Electric scooters could soon be back on Indianapolis streets, as Wednesday marks the first day that scooter-rental companies are expected to be able to submit applications to the city for a license to operate their businesses.
Both Bird and Lime—the two California-based companies that made scooters a hot topic when they brought hundreds of the vehicles to Indianapolis in June—say they plan to submit license applications. The companies sidelined the scooters last month while they waited for the City-County Council to come up with regulations.
The Department of Business and Neighborhood Services told IBJ that the administration plans to release the license application Wednesday, following the City-County Council’s mid-July approval of a permitting structure, which will require licensed companies to pay a $15,000 annual fee, plus $1 per scooter per day. The city plans to use the fees to help improve its bike lanes.
The new ordinance also imposes a $25 fee on the companies when riders illegally operate scooters.
Brian Madison, director of the Department of Business and Neighborhood Services, said the administration has been "working diligently to develop the application" since the council action.
"We'll at least get a couple of applications," Madison said. "There could be more."
The applications ask, among other questions, whether the company has had a prior license or application in another city denied, suspended or revoked.
“We hope to review applications and issue licenses within a week, assuming there are no issues with third-party actors such as insurance or bond companies,” according to Brandi Pahl, communications officer for the department.
A spokesperson for Santa Monica-based Bird, the first company to launch its services in the city, on June 15, said it is prepared to return to Indianapolis and pay the $1-per-sccoter-per-day fee, largely due to a previous commitment to share revenue with the cities in which they operate.
"We proactively have set aside those amounts already for Indianapolis, and every city in which we operate, as part of our SOS (Save Our Sidewalks) pledge because we believe that our industry should help cities build more bike lanes, promote safe riding, and maintain our shared infrastructure," the company said in a written statement.
Bird, which operated an estimated 500 scooters in the city before removing them, declined to say how many scooters it planned to operate in Indianapolis. The company said it is "aiming to have enough scooters to ensure proper supply for all Indianapolis riders."

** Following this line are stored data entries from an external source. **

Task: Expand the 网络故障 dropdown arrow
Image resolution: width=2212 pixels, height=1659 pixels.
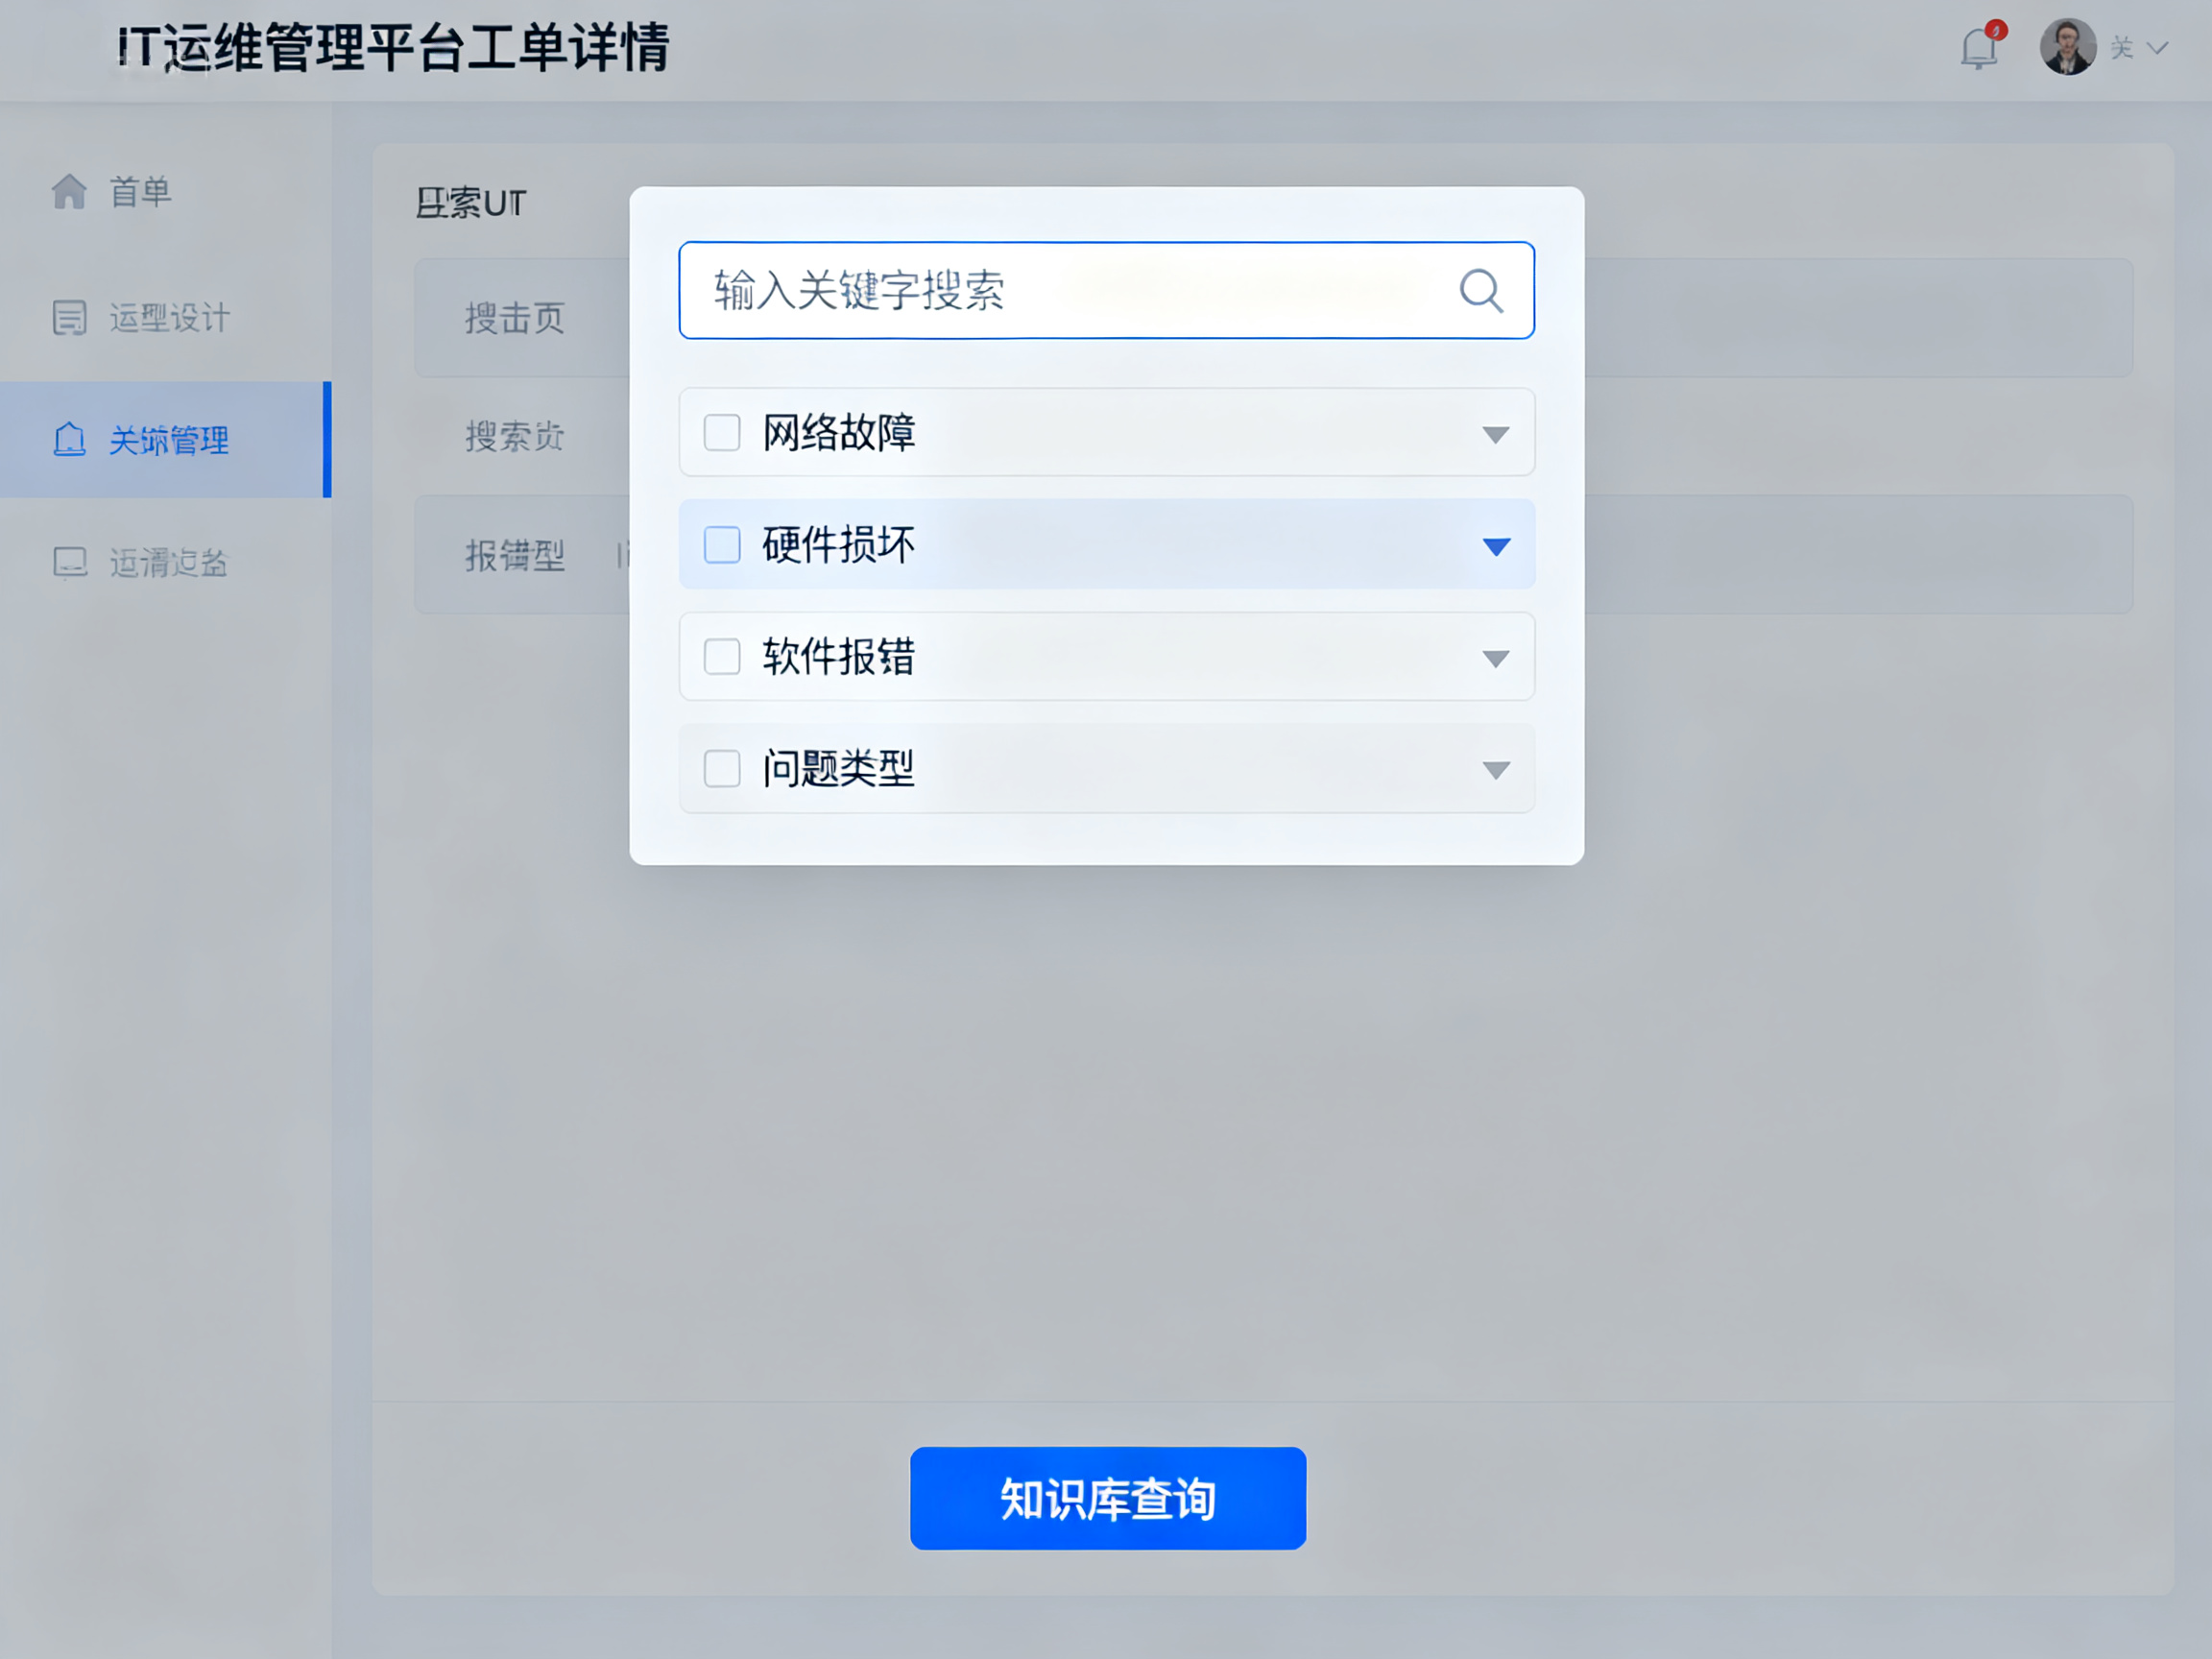Action: tap(1495, 434)
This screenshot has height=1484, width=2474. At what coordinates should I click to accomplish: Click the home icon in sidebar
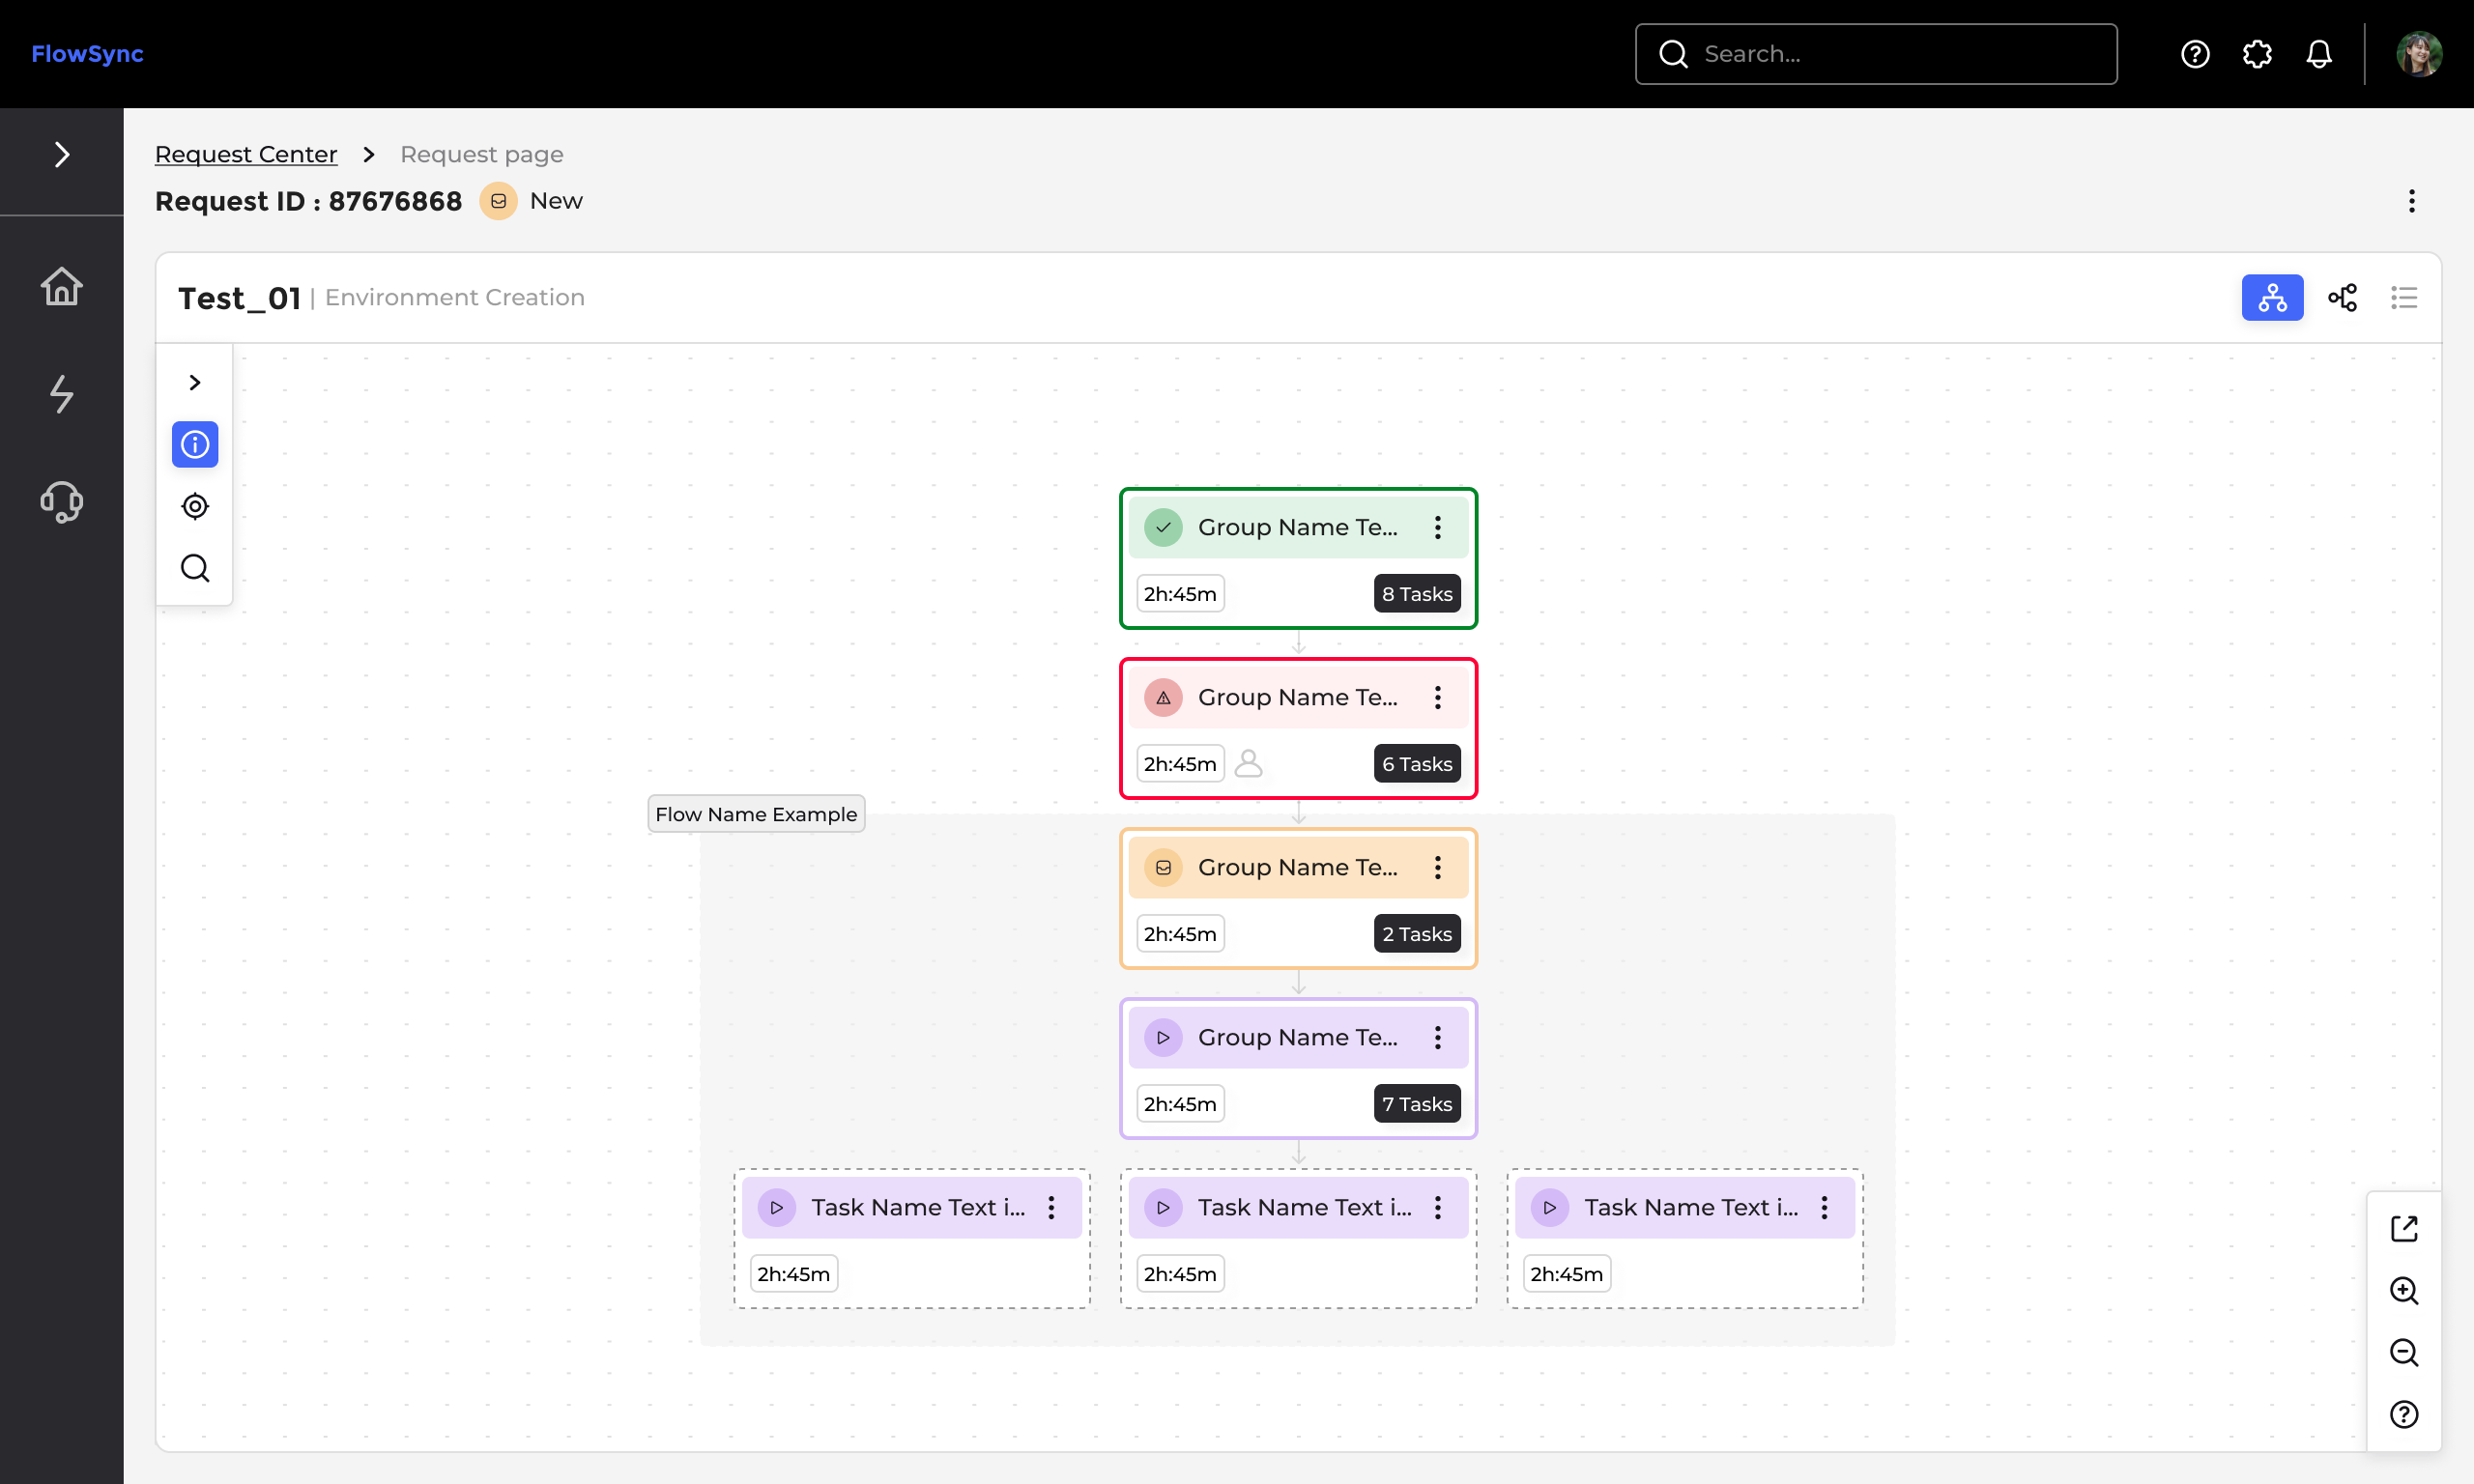[x=61, y=286]
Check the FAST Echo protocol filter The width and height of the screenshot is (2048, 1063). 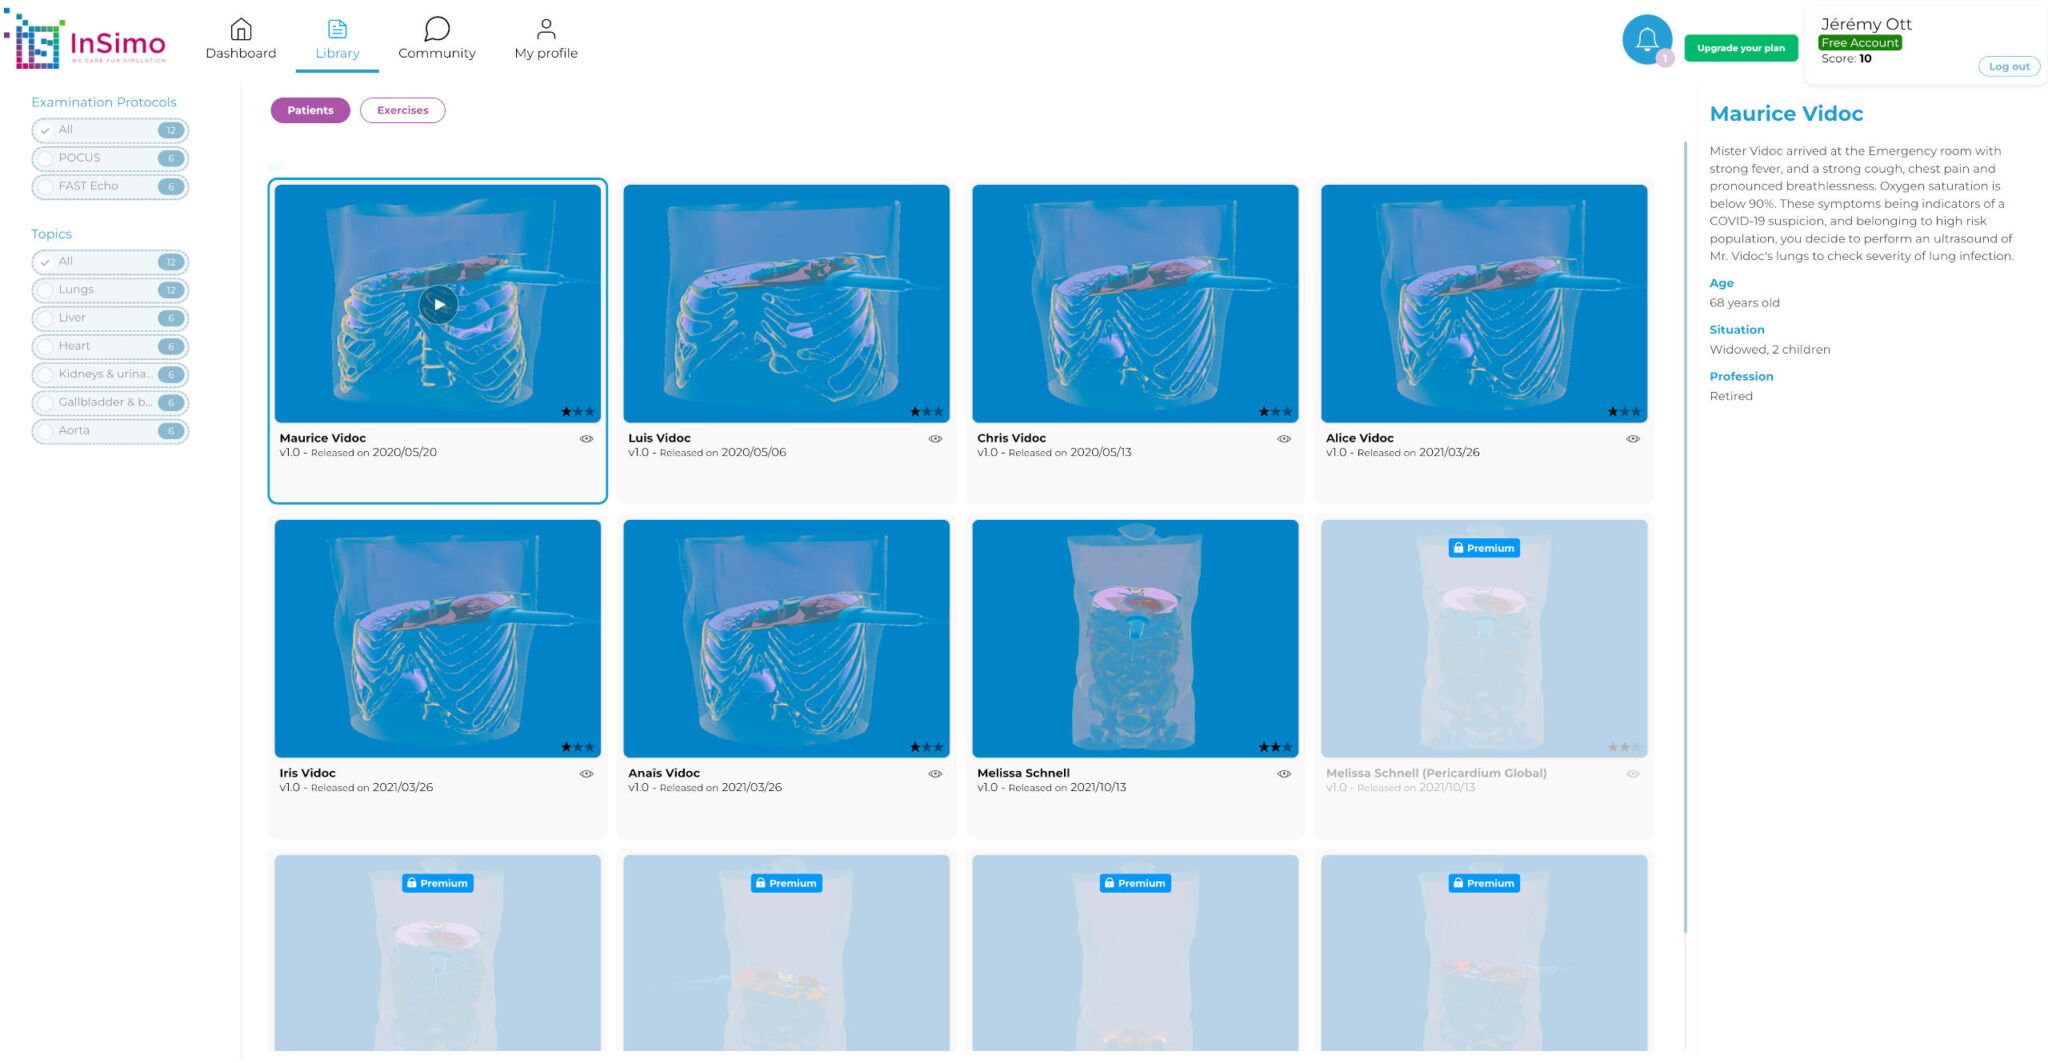[x=45, y=186]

San Mateo-based Lime told IBJ on Tuesday that it plans to apply for a license and is determining how many scooters to bring back to the city. The company had a fleet of 300 scooters in Indianapolis last month but said data indicates there's demand for even more.
Lime officials once again made it clear that they aren't happy with the fee structure approved by the City-County Council.
"We have expressed, and continue to express, concerns about the fee structure in the ordinance," it said in a written statement. "The fees would be six times higher than the fees collected in any of the more than 70 U.S. markets Lime operates in. Lime is not opposed to permit fees; however, we believe the costs of operating in Indianapolis may deter future investment and innovation from companies who wish to bring their cutting-edge technology to the city."
Both Bird and Lime charge users $1 per ride, plus 15 cents per minute. The dockless scooters are activated and paid for through a mobile phone app.